Visitporiver - Regione Emilia-RomagnaL’Emilia Romagna si affaccia a est sul mare Adriatico e confina a ovest con Piemonte e Liguria, a nord con la Lombardia e con il Veneto, a sud con la Toscana, le Marche e la Repubblica di San Marino.

I confini fisici della regione sono ben delineati e sono rappresentati a sud dai rilievi dell’Appennino tosco-emiliano e da una sezione di quello ligure, a est dal mare Adriatico, a nord in larga parte dal corso medio e inferiore del fiume Po.
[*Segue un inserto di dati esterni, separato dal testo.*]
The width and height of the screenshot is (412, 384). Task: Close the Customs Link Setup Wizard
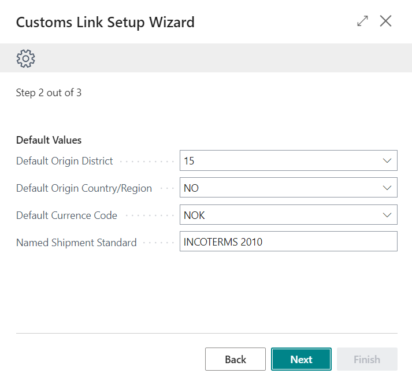point(385,21)

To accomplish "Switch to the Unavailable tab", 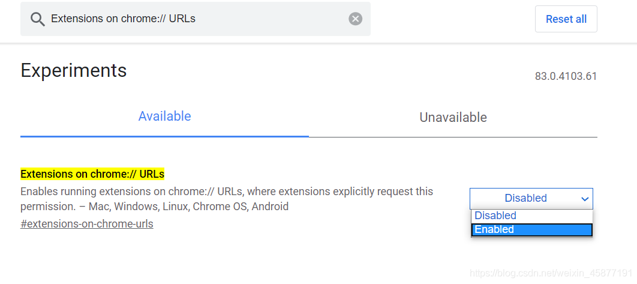I will [x=453, y=118].
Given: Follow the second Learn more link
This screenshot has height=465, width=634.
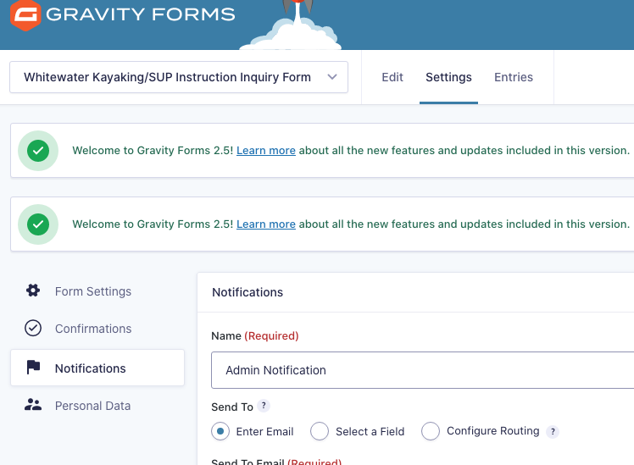Looking at the screenshot, I should 266,224.
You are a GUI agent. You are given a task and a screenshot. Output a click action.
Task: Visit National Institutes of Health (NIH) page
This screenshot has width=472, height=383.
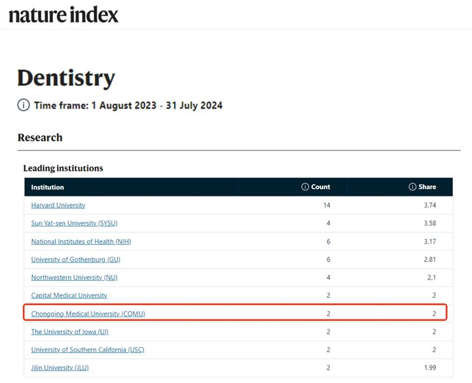[81, 242]
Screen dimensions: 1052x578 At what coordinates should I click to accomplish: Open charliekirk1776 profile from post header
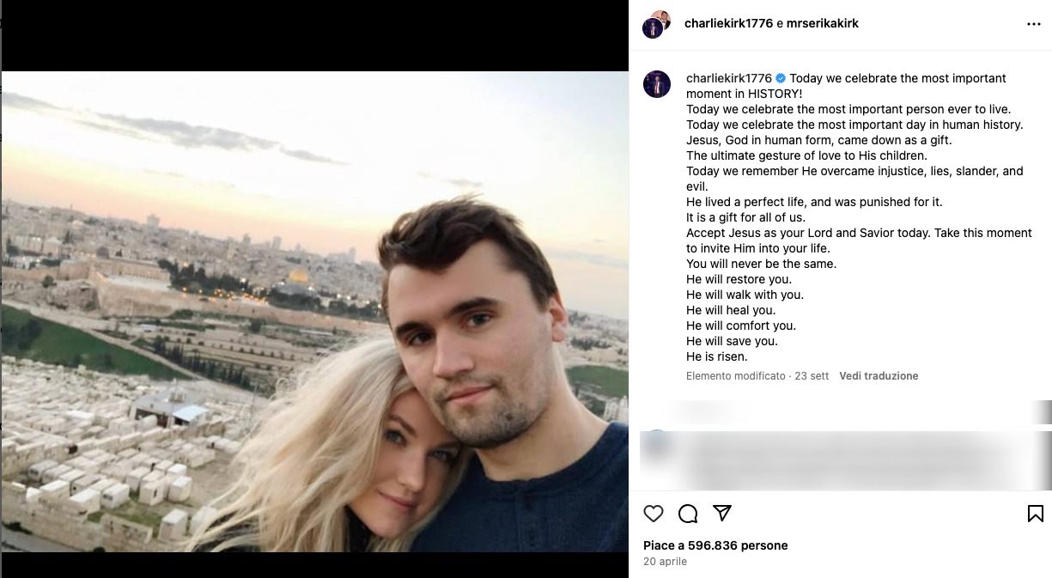[728, 24]
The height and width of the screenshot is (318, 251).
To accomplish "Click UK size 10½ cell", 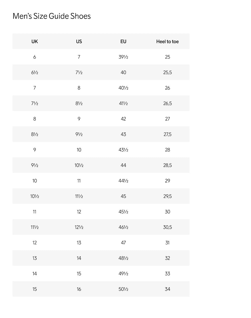I will 35,196.
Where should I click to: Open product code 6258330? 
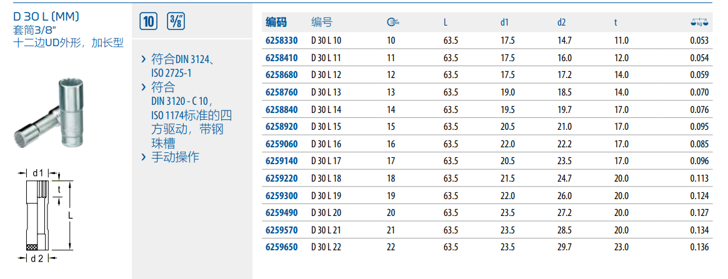coord(282,41)
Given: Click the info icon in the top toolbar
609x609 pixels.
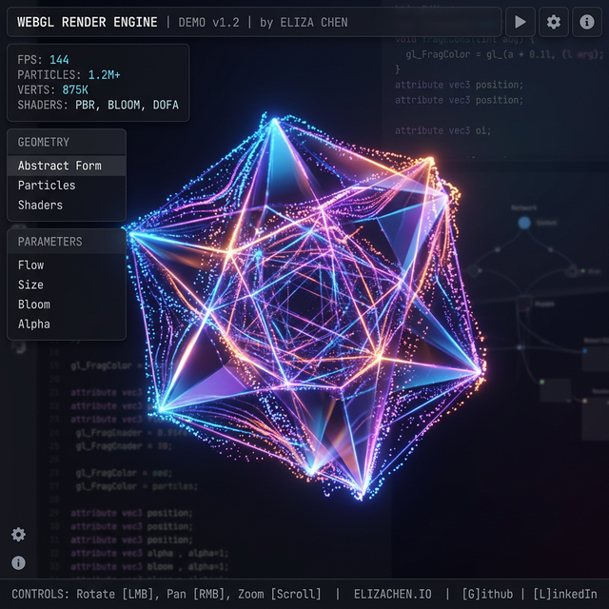Looking at the screenshot, I should click(x=586, y=22).
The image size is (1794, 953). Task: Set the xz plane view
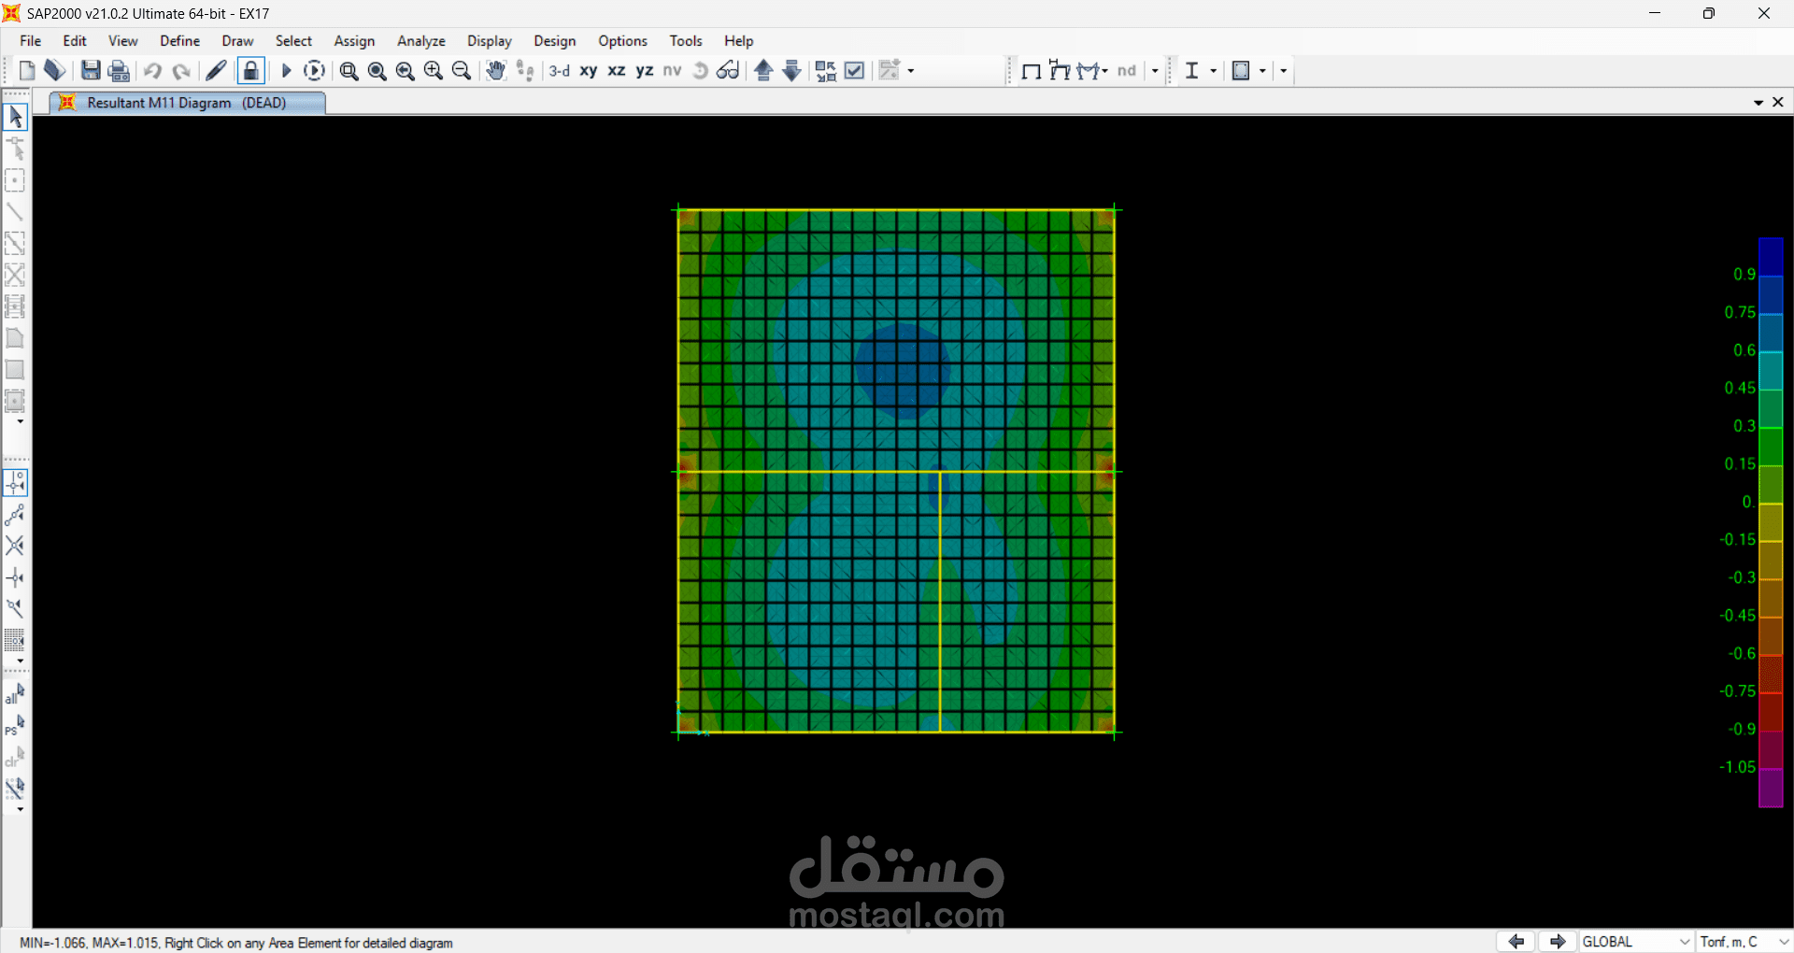(617, 71)
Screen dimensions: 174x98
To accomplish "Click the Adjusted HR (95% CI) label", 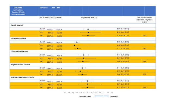I will click(x=89, y=17).
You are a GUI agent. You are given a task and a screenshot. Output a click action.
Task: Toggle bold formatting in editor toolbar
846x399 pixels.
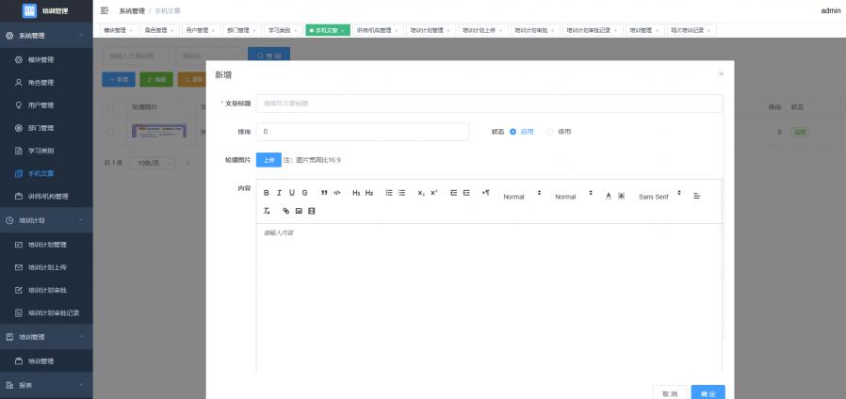(x=267, y=193)
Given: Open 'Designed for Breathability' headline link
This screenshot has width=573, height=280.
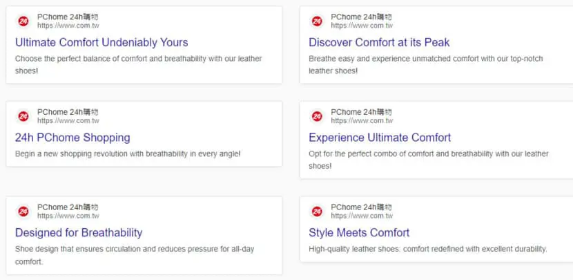Looking at the screenshot, I should pos(79,233).
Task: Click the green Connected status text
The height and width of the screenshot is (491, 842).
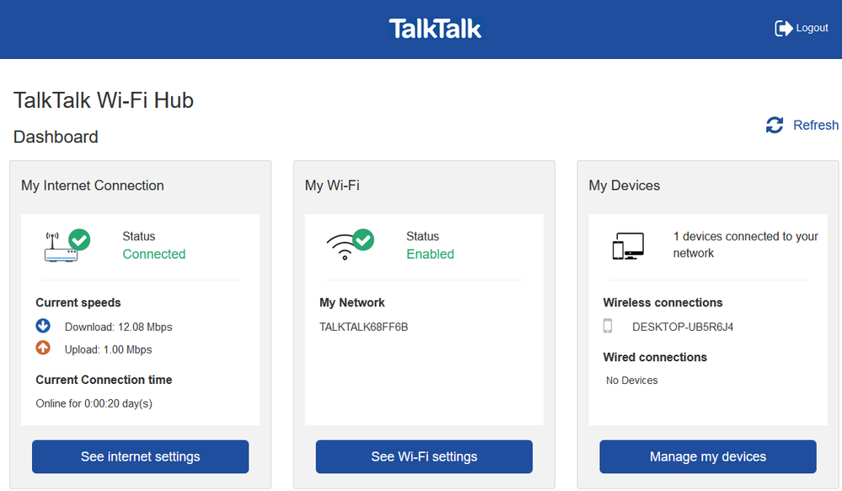Action: pyautogui.click(x=153, y=254)
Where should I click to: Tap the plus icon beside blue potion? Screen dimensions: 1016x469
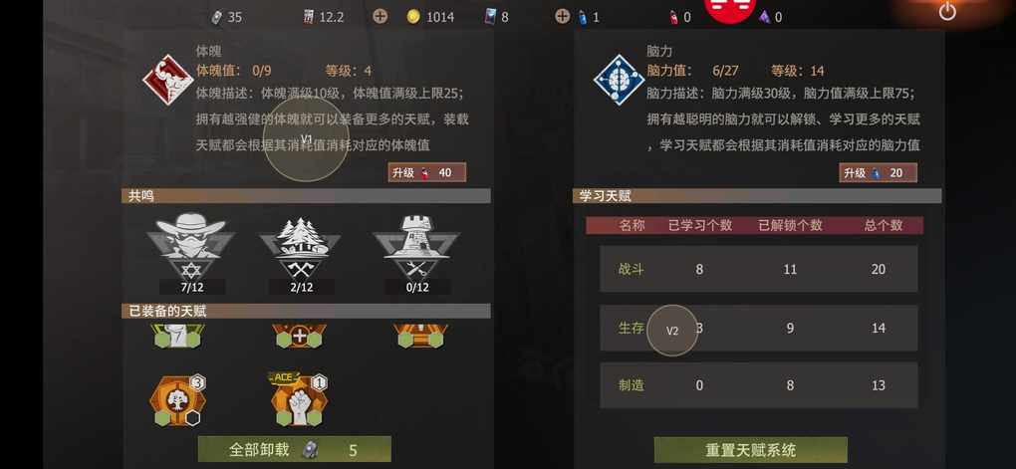pos(563,17)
Gran parte del territorio (il 48%) è occupato da una vasta sezione della Pianura Padana; la restante superficie comprende, in parti quasi eguali, una fascia montuosa e una collinare. Il Po, che percorre tutto il confine della Lombardia eccetto che in corrispondenza della provincia di Mantova, riceve lungo il suo tragitto verso la foce una serie di affluenti come il Taro, la Secchia, il Trebbia e il Panaro, che contribuiscono ad aumentare la sua portata che sarà massima a Pontelagoscuro, in provincia di Ferrara.

Dopo la confluenza del Panaro il Grande Fiume comincia a lambire Ferrara sul confine col Veneto, in provincia di Rovigo, dove inizia il Polesine, la terra compresa fra il basso corso dei fiumi Adige e Po fino ad arrivare al mar Adriatico.

Qui il fiume si apre a ventaglio e inizia l’ampio delta del Po, che arriva a coprire una superficie di 380 km2, dividendosi in cinque rami principali (Po di Maestra, Po della Pila, Po delle Tolle, Po di Gnocca e Po di Goro) e 14 bocche.

Il Grande Fiume sfocia quindi nel Mare Adriatico, attraversando territori appartenenti ai Comuni di Ariano nel Polesine, Goro, Porto Tolle e Porto Viro. La città di Ferrara non è attraversata dal Po bensì da un ramo secondario del delta, il Po di Volano. Sappiamo che l’unica città attraversata dal Po è Torino, tuttavia anche in Emilia – Romagna il fiume raggiunge le province di Parma, Piacenza, Reggio – Emilia e ovviamente Ferrara.

Il Delta del Po comprende le aree naturali protette istituite nel territorio geografico di riferimento:

il Parco Regionale del delta dell’Emilia – Romagna e quello del Veneto.  Il Delta del Po, per il suo grande valore dal punto di vista faunistico e floristico, è stato anche dichiarato patrimonio dell’umanità dall’Unesco. Un escursione al Delta del Po merita senz’altro, è possibile anche la navigazione, per assaporare appieno tutto ciò che queste terre hanno da offrire.

Difficile immaginare l’Emilia-Romagna senza il Po. Anche se qui il fiume più lungo è il Reno, il Po è il fiume che ha dato vita alla Pianura Padana, che vede scorrere fiumi e affluenti fino alle Valli di Comacchio, che vede affacciarsi l’arte e la cultura delle città e i paesaggi pianeggianti e collinari dell’Appennino.